* EXERCISE DETAILS: Your output should be the lines below from the one holding "The image size" through the one holding "Open the Calc Best Value field select box", transcribed exactly, with no pictures.
───── GIVEN INFORMATION
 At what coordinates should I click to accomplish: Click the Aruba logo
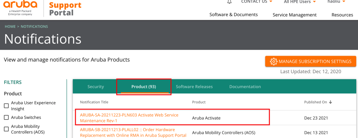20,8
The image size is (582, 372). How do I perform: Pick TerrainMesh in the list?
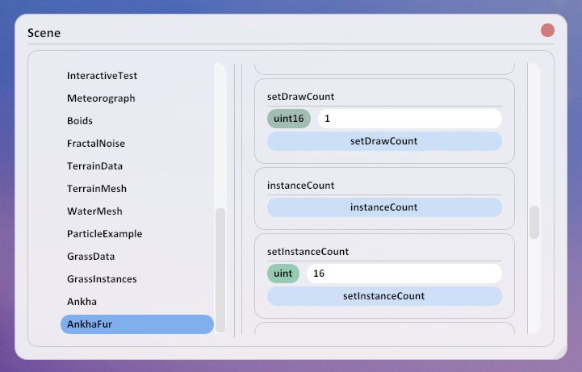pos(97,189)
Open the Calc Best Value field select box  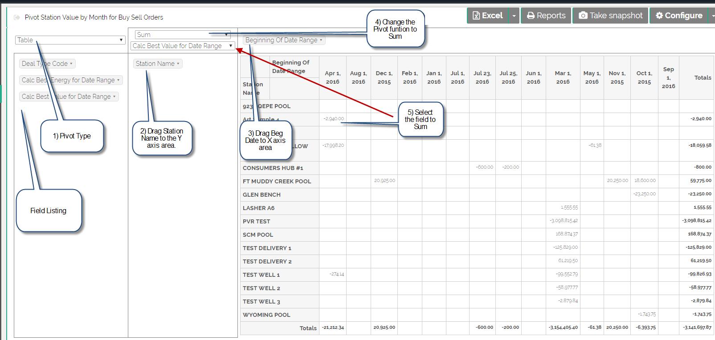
──────────
───── GIVEN INFORMATION
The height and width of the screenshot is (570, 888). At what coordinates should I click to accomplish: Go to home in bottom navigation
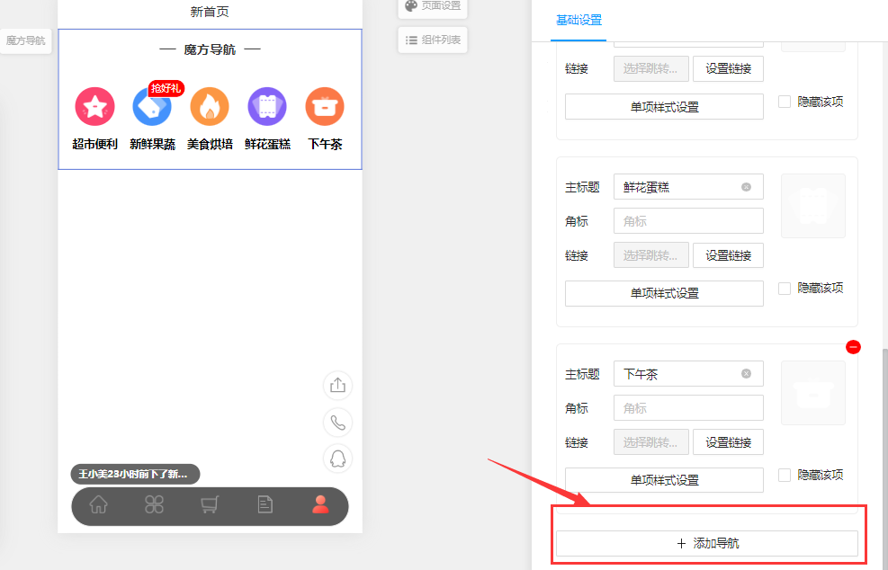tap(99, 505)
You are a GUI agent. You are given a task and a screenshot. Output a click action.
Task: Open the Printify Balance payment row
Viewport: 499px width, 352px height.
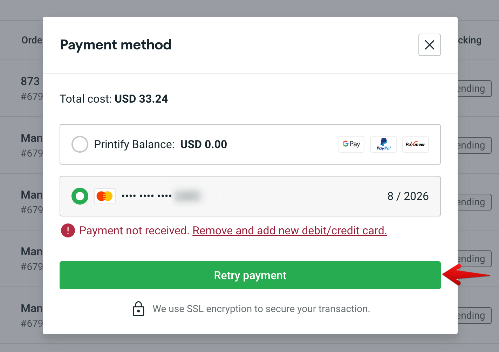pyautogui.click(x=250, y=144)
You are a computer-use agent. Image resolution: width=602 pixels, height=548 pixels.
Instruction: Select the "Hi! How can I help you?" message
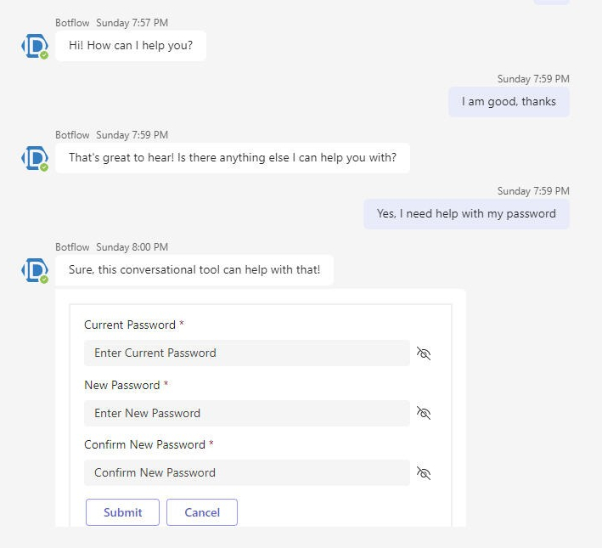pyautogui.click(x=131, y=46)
──────────
───── GIVEN INFORMATION
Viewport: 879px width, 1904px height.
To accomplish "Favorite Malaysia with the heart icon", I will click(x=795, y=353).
──────────
* SOLUTION BELOW:
The image size is (582, 372). How do I perform: Pick TerrainMesh in the list?
pos(97,189)
Open the Calc Best Value field select box  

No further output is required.